- November 17, 2020
- Posted in LOCAL
The Minister of State for Midlands Provincial Affairs, Senator Larry Mavima has expressed concern over the increase in the number of mine-related deaths involving artisanal miners and small-scale miners in the province.
Sen Mavima said the province recorded 61 mining-related deaths in the small-scale mining sector since February this year.
He said his office was engaging the Ministry of Mines and Mining Development to map the way forward and improve safety in mines especially those that artisanal miners are working in.
“The Midlands is the mining hub of the country and the sector continues to attract the majority of people.

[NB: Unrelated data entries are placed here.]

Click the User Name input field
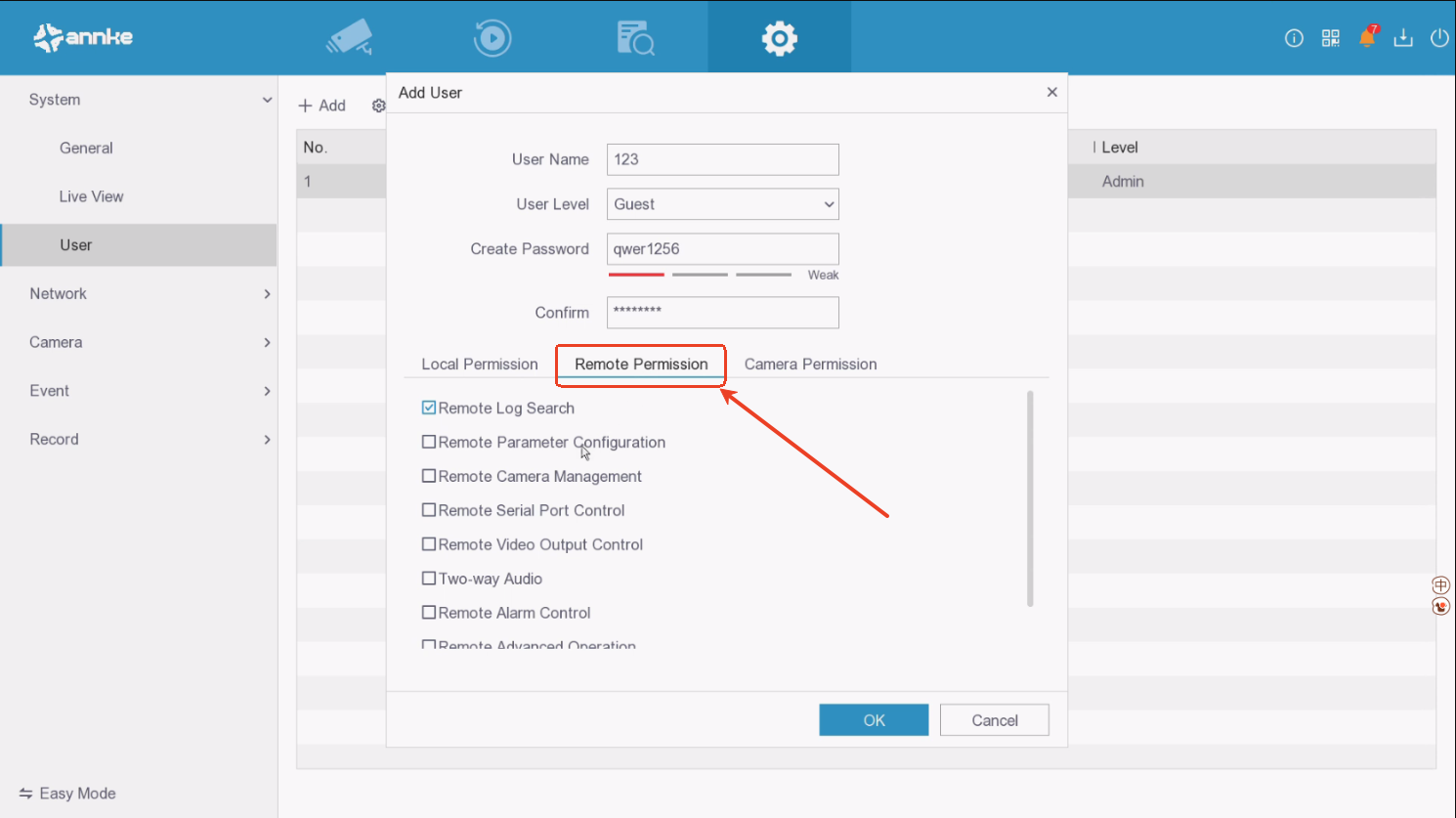Viewport: 1456px width, 818px height. 722,159
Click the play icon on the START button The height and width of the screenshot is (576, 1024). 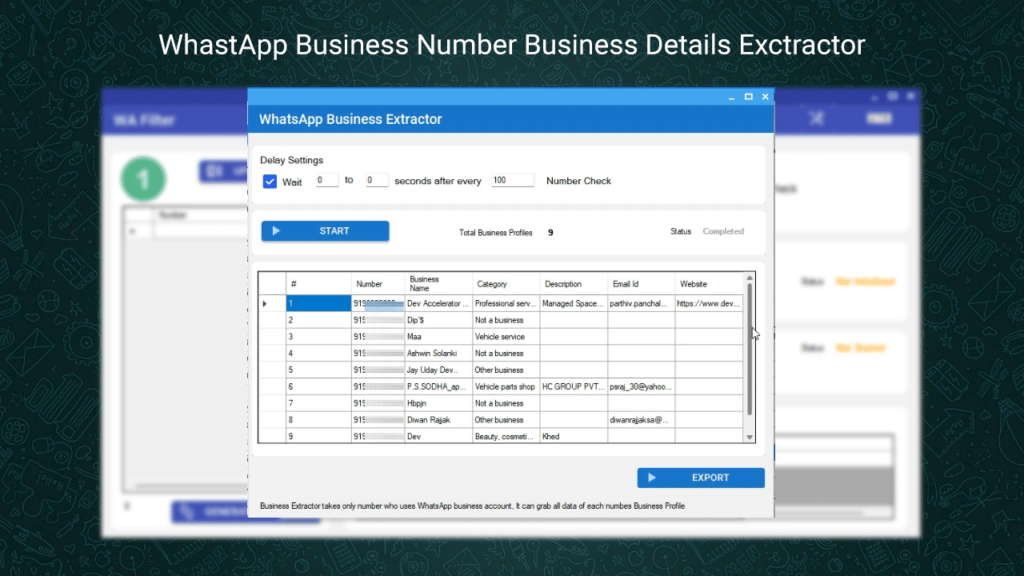pos(276,231)
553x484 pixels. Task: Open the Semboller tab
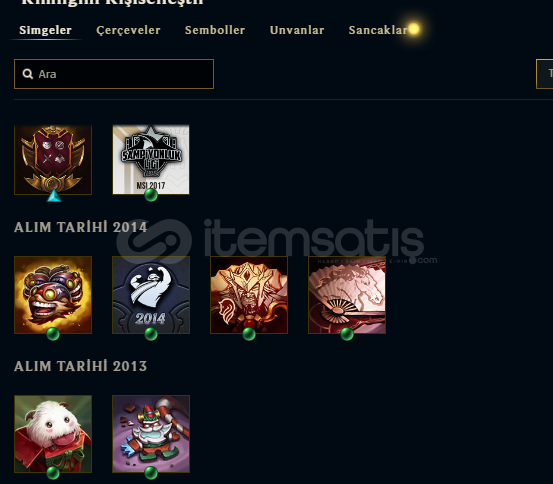(x=215, y=30)

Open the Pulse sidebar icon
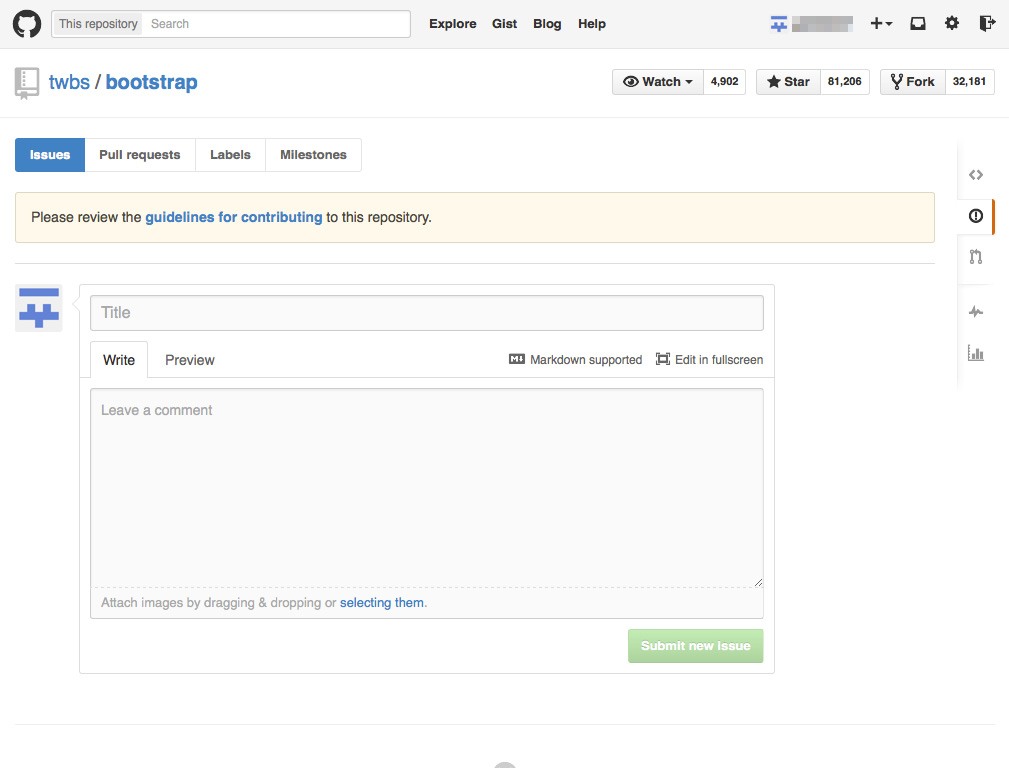[976, 312]
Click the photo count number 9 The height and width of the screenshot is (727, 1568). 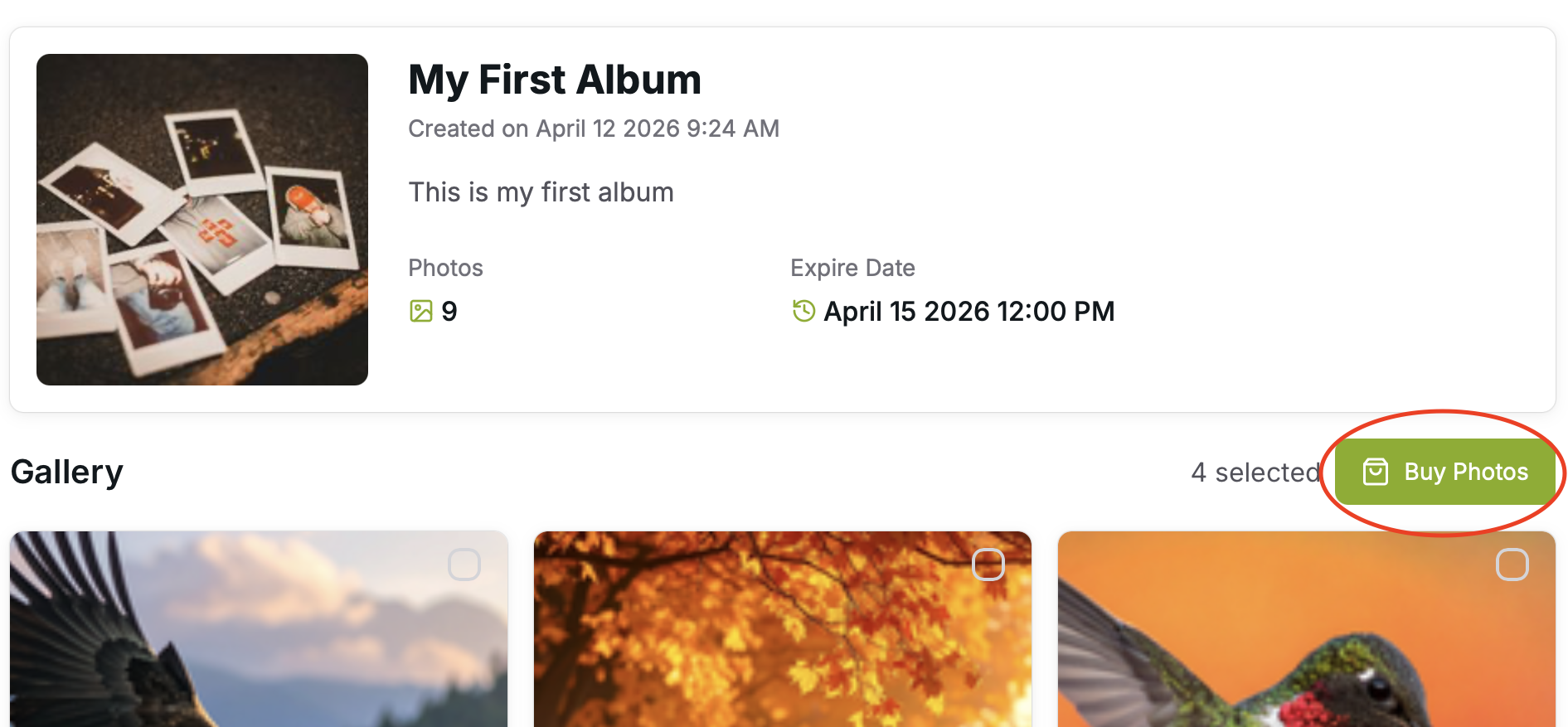click(x=449, y=312)
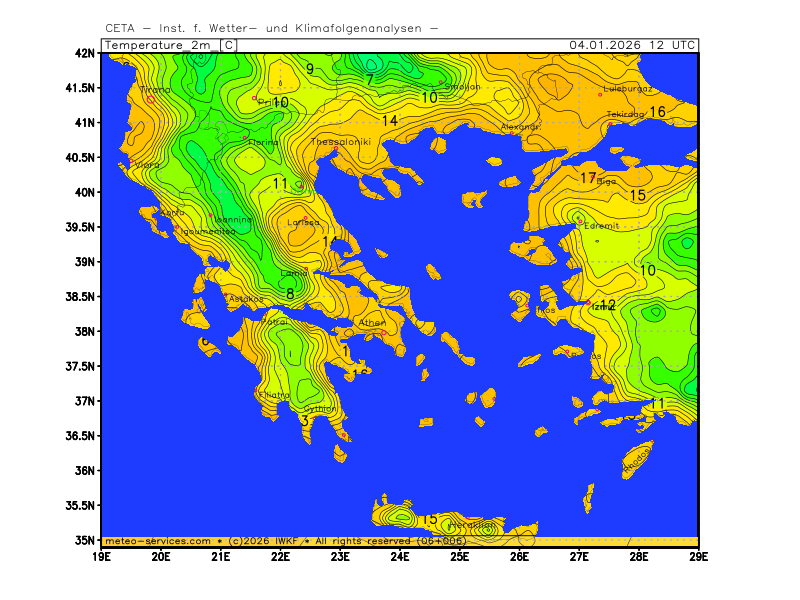The height and width of the screenshot is (600, 800).
Task: Click the 16 degree contour label
Action: [x=657, y=111]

However, lack of effective organisation, administrative monitoring and safety precautions remain a problem. We have recorded a total of 61 mine-related deaths since
February and we continue to record deaths on a monthly basis, which is very bad,” said Sen Mavima.
He said his office was engaging the relevant ministry and other stakeholders to make sure the working environment around mines was safe.
“We have engaged the relevant ministry so that they work on enforcing safety measures so that we avoid the loss of life at our small scale mining areas. What we want is production while reducing accidents,” he said.
Meanwhile, Zimbabwe Miners Federation (ZMF) spokesperson, Mr. Dosman Mangisi said the mining-related deaths statistics in the Midlands province involving artisanal miners were worrying.
He said the organisation will soon conduct workshops to educate artisanal miners on safety issues.
“We had our first annual meeting with small-scale and artisanal miners last year where we invited President Mnangagwa and one of the issues discussed in that meeting was the issue of safety.
“The irony of it is that the annual meeting was conducted in the Midlands province where we are having disturbing statistics in terms of deaths,” he said.
Mr. Mangisi said the organisation will conduct more workshops to educate artisanal miners on safety issues.
“There is also a need to engage other stakeholders like the Environmental Management Agency so that they enforce the rules at the mines,” he said.